Security Hole: Dashboard

[Civrock]

http://discussions.info.apple.com/webx?128...SOt.2@.68aed1b6

http://forums.macnn.com/showthread.php?t=255388

http://episteme.arstechnica.com/eve/ubb.x/.../m/200006323731


when you download a Dashboard Widget with your browser, it normally gets auto-installed. in these three threads a relatively big security hole is explained and also tested how far it can cause damage if exploited.

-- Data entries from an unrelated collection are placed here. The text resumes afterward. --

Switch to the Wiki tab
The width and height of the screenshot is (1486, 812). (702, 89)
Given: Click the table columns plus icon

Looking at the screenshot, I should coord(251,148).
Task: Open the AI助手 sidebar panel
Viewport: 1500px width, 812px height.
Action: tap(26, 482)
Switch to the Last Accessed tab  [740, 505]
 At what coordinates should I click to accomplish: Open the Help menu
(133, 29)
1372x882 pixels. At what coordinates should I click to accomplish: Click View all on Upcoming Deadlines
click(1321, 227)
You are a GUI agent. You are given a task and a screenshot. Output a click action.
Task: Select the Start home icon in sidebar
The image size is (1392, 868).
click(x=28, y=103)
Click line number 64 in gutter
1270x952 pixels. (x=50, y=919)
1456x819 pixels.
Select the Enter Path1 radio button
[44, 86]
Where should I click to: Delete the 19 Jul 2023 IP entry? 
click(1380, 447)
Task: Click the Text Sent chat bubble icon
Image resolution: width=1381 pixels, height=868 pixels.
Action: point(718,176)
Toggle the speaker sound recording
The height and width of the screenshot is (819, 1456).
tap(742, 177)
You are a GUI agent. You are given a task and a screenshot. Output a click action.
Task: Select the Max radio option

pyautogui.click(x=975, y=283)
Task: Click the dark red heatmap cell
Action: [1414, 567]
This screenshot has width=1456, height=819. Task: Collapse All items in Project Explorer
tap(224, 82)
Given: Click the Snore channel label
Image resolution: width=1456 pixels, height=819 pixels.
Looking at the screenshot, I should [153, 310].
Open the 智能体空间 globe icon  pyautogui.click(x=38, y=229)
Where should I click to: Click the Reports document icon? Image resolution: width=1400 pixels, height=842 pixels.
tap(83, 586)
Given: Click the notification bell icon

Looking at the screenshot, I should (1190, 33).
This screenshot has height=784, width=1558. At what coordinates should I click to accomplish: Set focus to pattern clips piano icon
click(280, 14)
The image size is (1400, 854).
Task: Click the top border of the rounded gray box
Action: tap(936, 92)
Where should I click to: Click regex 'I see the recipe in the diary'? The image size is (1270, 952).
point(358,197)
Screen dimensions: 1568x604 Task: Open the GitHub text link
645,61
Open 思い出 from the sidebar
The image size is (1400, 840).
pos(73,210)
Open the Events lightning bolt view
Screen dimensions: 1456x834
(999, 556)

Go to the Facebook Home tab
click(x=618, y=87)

although i'm personally not too paranoid about this, i just disabled the feature "auto-open -safe- files after downloading" (directly translated from german, could be slightly different) in the general preferences of Safari. i hope Apple already knows about it and stuffs this security risk asap.

[BTs_Mysterio]

I bet on a update within 2 weeks.

[Ethion]

it's not directly a security hole, because when you download an widget, it might install itself.
But it goes directly to the dashboard thingi, so you shouldn't be that concerend about it.

[BTs_Mysterio]

You should be generally concerned, however, if you are foolish enough to leave on open safe files.

[Civrock]

it's not directly a security hole, because when you download an widget, it might install itself.
But it goes directly to the dashboard thingi, so you shouldn't be that concerend about it.

it goes directly into the dashbord and therefore auto-installs itself. check out the links... there is a (harmless) widget that blocks all others when it's only in the widget folder. it has been created just to see the potential in this hole... and if you go further into the threads, people already created pretty evil widgets that can destroy your whole system. basically you can put pretty bad stuff into widgets... shell scripts etc and you can't do much about it without a clue. Apple left too much possibilities open in this case although that's usually a good thing.